Hace treinta años, cuando fui a pasar mis
diez primeros días de vacaciones de verano a Benasque, me encontré con un
entorno rural que comenzaba a ser tocado por el rey Midas del desarrollo
turístico. Su sabor tradicional no había desaparecido todavía bajo la maraña de
apartamentos, segundas residencias y remodelaciones urbanísticas. Bien es
verdad que de “encanto” o de “sabor” no se vive y, en líneas generales, los
servicios han mejorado mucho. Además un notable patrimonio arquitectónico ha
sido preservado.
Pero, pese a esta consciencia, el
vertiginoso, incluso en algún momento, explosivo crecimiento de la construcción
y la incesante ampliación del coqueto casco urbano primigenio, ha dado lugar a
disfunciones, esparciendo aquí y allá la característica fealdad de nuevo cuño y
llevándose algunas de esas imágenes que me gustan a mí: rincones residuales, donde
el tiempo se detiene entre lo meditativo y el abandono, lo inmemorial y lo
agreste… Normalmente, cuando se “arreglan” las casas, este encanto inmaterial
se pierde, el “confort” se lo lleva a un lugar melancólico de la memoria de los
que lo apreciaron y al olvido de todos los demás.

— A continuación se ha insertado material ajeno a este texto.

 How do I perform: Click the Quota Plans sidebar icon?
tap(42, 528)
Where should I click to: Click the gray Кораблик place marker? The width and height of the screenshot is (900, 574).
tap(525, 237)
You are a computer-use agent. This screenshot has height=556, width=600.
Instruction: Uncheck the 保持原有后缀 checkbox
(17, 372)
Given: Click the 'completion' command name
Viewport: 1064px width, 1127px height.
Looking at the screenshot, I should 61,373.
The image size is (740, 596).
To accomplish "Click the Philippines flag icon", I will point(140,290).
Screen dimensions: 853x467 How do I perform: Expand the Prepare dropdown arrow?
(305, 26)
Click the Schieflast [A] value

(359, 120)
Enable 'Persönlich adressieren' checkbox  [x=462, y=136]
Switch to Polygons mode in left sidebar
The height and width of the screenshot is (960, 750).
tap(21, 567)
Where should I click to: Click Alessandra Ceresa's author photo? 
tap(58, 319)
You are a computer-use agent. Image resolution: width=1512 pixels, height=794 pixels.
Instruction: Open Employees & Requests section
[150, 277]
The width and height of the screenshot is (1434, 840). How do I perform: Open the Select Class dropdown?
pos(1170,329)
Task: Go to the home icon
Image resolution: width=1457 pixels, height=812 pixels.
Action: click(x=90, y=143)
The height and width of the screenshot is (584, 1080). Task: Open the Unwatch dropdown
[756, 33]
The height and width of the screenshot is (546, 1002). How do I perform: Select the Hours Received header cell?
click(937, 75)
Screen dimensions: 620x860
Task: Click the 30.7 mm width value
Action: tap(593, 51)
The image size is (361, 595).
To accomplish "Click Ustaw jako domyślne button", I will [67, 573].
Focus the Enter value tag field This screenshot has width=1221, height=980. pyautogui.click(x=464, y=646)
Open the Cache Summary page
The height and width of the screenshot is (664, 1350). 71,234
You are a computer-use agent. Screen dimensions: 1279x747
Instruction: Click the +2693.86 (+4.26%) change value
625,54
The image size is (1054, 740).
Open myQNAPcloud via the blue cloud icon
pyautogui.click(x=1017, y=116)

Pero bueno, aún he recogido una buena
gavilla de imágenes, puertas y ventanas, que tienen ese algo del que hablaba y
que no sé muy bien lo que es.
Empiezo con el portal de la iglesia de
Anciles, en una especie de recinto mágico y silencioso al que se accede por el
arco que se ve a ala izquierda. Anciles es una umbría aldea de piedra, situada
a menos de dos kilómetros de paseo desde Benasque, por una carreterita que
sería una delicia de no ser por la sempiterna prisa de los conductores.
Aquí nos descansamos en un apacible rincón con una especie de hornacina y una jardinera hecha con una rueda de molino (para comulgar).
Este portal de Anciles da acceso a un patio. Cuando lo fotografié tuve una fantasía recurrente: el portal que se ve al fondo, da acceso a un patio con un portal al fondo, que da acceso a otro patio con un portal al fondo...
Las hiedras rodean la ventana que parece emerger de ellas, como de una selva de trepadoras que ha devorado la casa. La ventana se ha abierto paso aleteando con los postigos.
Los pasos perdidos conducen a otra puerta sin señas, que no sabemos cuanto tiempo lleva cerrada. Nada nos impide pensar que muchísimo.
De regreso a Benasque capital, fotografío la puerta de la iglesia. El lucernario tan abocinado me recuerda el ojo de un cíclope, sobre el espacioso y elegante arco (la boca).
Éste es mi portal favorito, con dos escudos, uno en la clave y otro sobre el propio arco, que anuncian que, tras el portón, ofrecen el doble de hidalguía. Destaca también, la puerta claveteada que, a juzgar por su color, da acceso al mismísimo reino de la aterciopelada noche (y, sin embargo, es la claridad del día lo que se filtra por ella).
Sobrevolada por un ventanuco con el postigo cerrado y trabada por dos candados, uno cuya cadena se asemeja a la de un gigantesco reloj de bolsillo y el otro, en los bajos, pareciendo el de un cinturón de castidad, ésta muy rústica portada, es de una solemne nobleza, un poco venida a menos: el enlucido se ve un poco deslucido y está tan obstinadamente clausurada que rehuía mi objetivo y no pude centrarla.
En ocasiones se ha rehabilitado con conciencia y aquí el portón conserva su alma y el ritmo de sus líneas: cuadrado-redondo-cuadrado. El pavimento es otro punto a favor.
Y vale de fotos por hoy, aunque hay tantas puertas (y ventanas) sugestivas por este valle, que amenazo con volver el día menos pensado.